I have already set up the basic audio recording using the MediaRecorder API to capture audio from the microphone. However, I'm unsure about how to capture audio from the speaker simultaneously. I also need guidance on how to send the recorded audio to the server for transcription.
I'm using Socket.io to communicate with the server, and the server is set up to handle audio transcription.
My questions are:
How can I modify the TranscriptComponent to record audio from both the microphone and speaker simultaneously? How can I send the recorded audio to the server for transcription using Socket.io? Any guidance, code examples, or resources would be greatly appreciated. Thank you!
Here's what I have so far in my TranscriptComponent:
// TranscriptComponent.tsx
import React, { useState } from 'react';
// ... (other imports and interfaces)
export const TranscriptComponent = (props: TranscriptComponentProps) => {
// ... (other state variables and logic)
const startRecording = (id: string) => {
socket.connect();
console.log("=recording started");
navigator.mediaDevices.getUserMedia({ audio: true }).then((stream) => {
const mimeTypes = ["audio/mp4", "audio/webm"].filter((type) =>
MediaRecorder.isTypeSupported(type)
);
if (mimeTypes.length === 0) return alert("Browser not supported");
setIsRecording(true);
setStream(stream);
setTimerInterval(
setInterval(() => {
setTranscriptLength((t) => t + 1);
}, 1000)
);
let recorder = new MediaRecorder(stream, { mimeType: mimeTypes[0] });
recorder.addEventListener("dataavailable", async (event) => {
console.log("cheking data available for send");
if (event.data.size > 0 && socket.connected) {
console.log("sending audio");
socket.emit("audio", { roomId: props.roomId, data: event.data });
}else {
console.log("no data avialable");
}
});
recorder.start(1000);
});
};
const stopRecording = () => {
stream!.getTracks().forEach((track) => track.stop());
setIsRecording(false);
clearInterval(timerInterval);
socket.emit("stop-transcript", { roomId: props.roomId });
console.log("recording stopped");
// socket. Close();
};
// ... (return and rendering logic)
};
To implement simultaneous audio recording from both the microphone and speaker, you'll need to use the Web Audio API. The MediaRecorder API only allows recording from the microphone or screen, not both at the same time. The Web Audio API, on the other hand, allows you to create audio sources from both the microphone and the speaker and mix them together for recording.
Here's how you can modify the TranscriptComponent to achieve simultaneous audio recording:
We use the navigator.mediaDevices.getDisplayMedia method to capture audio from the speaker along with getUserMedia to capture audio from the microphone.
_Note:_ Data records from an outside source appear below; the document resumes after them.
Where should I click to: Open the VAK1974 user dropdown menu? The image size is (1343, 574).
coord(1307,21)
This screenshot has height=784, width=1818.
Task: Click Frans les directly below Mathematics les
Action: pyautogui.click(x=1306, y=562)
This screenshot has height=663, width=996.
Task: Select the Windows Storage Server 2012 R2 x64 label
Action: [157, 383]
We create an AudioContext and connect both the microphone and speaker sources to a single destination using createMediaStreamSource and createMediaStreamDestination.
We then create a MediaRecorder instance using the combined stream from the destination, which includes both microphone and speaker audio.
Now, to send the recorded audio to the server for transcription using Socket.io, you can modify the server-side code to handle audio transcription. you can create a Socket.io event on the server to receive the audio data and perform the transcription using appropriate speech recognition libraries or APIs.